Task to carry out: Please write out the items again from the start of the items up to and including the line with "The image size is (2481, 1484).", swapping "particular" for "specific" and leaving everything else unchanged.

[Items excerpted from a collection]

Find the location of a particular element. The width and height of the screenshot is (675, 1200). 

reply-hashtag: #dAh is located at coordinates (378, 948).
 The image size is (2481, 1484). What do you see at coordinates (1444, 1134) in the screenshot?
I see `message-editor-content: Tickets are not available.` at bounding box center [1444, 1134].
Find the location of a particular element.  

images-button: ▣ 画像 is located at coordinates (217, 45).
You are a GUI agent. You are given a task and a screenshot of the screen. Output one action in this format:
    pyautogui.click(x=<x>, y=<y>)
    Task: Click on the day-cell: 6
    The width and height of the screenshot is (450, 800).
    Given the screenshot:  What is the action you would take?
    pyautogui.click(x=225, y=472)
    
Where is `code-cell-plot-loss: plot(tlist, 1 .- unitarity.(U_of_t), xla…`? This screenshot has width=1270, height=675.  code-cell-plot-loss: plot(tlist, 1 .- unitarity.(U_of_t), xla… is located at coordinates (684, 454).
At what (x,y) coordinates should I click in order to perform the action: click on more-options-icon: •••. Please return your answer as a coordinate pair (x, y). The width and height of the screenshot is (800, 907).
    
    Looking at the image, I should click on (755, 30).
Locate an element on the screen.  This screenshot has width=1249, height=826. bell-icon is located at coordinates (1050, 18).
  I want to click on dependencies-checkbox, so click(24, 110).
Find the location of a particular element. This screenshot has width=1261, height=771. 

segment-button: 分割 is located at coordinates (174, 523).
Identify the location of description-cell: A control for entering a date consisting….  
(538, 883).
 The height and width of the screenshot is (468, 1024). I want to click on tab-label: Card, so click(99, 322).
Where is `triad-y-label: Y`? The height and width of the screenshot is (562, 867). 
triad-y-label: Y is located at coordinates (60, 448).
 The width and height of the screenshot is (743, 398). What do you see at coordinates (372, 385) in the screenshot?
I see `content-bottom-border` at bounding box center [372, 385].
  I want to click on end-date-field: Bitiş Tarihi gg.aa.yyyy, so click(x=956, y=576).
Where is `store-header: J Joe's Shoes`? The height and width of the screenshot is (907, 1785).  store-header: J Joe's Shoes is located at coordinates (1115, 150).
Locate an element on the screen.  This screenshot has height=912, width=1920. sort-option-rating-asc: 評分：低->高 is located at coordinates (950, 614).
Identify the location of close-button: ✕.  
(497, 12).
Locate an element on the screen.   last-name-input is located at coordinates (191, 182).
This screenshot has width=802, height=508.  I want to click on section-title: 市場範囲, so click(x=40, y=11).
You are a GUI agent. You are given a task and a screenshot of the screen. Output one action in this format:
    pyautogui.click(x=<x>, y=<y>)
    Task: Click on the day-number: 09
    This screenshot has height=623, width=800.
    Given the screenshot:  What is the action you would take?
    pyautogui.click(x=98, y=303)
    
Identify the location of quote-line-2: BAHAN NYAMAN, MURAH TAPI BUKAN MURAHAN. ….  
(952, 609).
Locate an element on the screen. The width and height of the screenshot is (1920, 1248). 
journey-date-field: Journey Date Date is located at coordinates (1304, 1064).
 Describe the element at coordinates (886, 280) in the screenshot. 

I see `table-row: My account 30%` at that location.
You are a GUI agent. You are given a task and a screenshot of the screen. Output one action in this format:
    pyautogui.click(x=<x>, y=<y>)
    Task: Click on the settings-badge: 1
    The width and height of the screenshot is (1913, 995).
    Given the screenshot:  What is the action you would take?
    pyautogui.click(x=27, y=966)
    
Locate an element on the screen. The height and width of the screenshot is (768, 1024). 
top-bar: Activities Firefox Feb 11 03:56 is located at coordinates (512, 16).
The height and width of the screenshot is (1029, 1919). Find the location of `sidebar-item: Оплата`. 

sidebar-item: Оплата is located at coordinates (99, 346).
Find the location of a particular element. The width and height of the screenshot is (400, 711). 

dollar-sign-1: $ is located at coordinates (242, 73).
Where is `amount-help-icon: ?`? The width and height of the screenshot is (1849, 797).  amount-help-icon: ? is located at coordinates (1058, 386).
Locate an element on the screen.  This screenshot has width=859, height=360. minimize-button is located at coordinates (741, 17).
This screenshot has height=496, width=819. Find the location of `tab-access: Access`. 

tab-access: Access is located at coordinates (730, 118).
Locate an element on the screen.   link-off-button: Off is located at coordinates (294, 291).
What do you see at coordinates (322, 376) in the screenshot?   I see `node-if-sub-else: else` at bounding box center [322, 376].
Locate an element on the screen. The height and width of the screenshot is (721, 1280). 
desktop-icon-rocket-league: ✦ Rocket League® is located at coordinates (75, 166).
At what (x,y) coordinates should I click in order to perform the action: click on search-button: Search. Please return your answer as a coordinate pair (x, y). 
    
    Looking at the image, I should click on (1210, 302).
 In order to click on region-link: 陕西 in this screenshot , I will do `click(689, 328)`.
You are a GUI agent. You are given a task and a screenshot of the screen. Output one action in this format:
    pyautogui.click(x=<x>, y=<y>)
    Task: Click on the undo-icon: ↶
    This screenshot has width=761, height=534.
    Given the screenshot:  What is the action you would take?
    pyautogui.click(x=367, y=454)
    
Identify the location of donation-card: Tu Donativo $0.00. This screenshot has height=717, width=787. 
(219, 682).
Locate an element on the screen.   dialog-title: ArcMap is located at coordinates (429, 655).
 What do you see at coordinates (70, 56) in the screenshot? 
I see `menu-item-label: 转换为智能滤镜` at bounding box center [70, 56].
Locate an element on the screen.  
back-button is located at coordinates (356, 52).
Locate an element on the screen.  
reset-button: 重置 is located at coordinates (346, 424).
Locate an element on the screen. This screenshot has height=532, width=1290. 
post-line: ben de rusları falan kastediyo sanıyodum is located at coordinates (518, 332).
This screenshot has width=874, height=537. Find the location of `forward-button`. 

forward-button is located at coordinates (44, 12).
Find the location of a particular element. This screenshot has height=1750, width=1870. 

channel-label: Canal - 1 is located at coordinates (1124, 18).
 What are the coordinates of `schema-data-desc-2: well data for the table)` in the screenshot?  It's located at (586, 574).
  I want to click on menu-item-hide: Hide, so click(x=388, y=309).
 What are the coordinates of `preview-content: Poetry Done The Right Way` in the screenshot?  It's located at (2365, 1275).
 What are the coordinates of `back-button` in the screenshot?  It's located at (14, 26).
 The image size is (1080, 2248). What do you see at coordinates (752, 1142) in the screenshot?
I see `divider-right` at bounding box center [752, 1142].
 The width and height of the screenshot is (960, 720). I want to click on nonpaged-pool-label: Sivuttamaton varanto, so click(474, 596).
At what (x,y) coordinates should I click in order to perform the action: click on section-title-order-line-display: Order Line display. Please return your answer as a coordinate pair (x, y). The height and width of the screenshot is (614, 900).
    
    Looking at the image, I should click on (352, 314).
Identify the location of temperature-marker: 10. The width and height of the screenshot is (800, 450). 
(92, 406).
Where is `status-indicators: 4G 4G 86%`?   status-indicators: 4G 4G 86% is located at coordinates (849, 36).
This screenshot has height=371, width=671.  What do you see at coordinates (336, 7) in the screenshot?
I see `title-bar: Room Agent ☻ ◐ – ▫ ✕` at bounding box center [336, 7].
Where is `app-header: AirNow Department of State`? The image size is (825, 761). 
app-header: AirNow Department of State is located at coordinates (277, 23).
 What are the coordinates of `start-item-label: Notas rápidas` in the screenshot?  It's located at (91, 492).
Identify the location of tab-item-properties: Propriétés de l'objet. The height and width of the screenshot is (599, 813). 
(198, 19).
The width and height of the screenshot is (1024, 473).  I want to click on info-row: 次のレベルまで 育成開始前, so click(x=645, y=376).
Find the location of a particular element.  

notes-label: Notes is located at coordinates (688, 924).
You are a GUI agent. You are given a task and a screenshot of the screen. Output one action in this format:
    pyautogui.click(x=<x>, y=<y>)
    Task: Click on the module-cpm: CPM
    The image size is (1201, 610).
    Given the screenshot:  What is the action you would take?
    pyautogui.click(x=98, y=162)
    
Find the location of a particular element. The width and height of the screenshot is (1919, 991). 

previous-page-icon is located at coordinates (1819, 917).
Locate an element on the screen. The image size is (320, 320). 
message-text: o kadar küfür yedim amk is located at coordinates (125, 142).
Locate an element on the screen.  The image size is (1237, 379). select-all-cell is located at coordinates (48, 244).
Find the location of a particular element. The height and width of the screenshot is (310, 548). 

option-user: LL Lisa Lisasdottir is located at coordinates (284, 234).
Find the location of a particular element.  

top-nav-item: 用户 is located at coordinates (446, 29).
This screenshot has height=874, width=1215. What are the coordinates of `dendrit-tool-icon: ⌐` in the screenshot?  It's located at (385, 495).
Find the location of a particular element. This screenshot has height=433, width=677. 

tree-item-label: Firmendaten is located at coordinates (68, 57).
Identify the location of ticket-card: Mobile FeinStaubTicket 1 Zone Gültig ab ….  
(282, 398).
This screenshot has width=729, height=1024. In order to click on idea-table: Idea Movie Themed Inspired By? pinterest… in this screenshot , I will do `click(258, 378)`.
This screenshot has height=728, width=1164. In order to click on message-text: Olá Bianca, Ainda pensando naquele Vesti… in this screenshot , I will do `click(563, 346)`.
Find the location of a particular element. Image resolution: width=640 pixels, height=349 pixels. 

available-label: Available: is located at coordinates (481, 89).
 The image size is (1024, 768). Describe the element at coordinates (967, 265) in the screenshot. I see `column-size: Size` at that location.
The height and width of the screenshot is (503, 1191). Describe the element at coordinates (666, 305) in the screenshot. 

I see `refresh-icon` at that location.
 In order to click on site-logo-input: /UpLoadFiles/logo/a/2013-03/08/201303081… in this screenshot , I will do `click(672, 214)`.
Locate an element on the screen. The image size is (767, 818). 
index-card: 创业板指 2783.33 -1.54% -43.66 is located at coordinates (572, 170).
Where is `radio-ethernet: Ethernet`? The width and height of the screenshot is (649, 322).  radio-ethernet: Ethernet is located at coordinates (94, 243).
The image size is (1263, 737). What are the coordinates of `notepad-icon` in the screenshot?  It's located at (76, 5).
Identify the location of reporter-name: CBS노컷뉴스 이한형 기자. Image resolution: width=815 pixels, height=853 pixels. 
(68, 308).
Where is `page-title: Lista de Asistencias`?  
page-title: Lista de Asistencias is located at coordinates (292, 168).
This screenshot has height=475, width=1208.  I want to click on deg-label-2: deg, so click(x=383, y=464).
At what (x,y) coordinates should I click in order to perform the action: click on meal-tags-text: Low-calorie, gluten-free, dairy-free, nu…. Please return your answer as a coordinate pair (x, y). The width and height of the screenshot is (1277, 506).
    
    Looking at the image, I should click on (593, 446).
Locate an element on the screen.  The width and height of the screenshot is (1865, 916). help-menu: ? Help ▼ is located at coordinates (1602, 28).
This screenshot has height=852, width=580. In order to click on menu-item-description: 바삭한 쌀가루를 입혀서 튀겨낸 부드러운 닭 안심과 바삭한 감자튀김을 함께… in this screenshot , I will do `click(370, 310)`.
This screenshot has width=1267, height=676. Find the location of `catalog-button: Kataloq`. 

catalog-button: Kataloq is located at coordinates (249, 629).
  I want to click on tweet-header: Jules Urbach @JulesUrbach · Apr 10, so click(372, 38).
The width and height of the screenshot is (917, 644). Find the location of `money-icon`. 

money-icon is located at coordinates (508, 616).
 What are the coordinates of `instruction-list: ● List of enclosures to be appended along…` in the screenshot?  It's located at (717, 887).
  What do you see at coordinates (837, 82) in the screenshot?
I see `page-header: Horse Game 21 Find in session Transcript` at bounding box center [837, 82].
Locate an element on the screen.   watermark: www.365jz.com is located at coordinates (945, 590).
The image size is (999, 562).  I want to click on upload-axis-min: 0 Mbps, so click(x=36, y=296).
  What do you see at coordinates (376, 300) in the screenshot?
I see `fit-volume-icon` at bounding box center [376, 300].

Worked solution:
Find the location of a specific element. The width and height of the screenshot is (675, 1200). 

reply-hashtag: #dAh is located at coordinates (378, 948).
 The image size is (2481, 1484). What do you see at coordinates (1444, 1134) in the screenshot?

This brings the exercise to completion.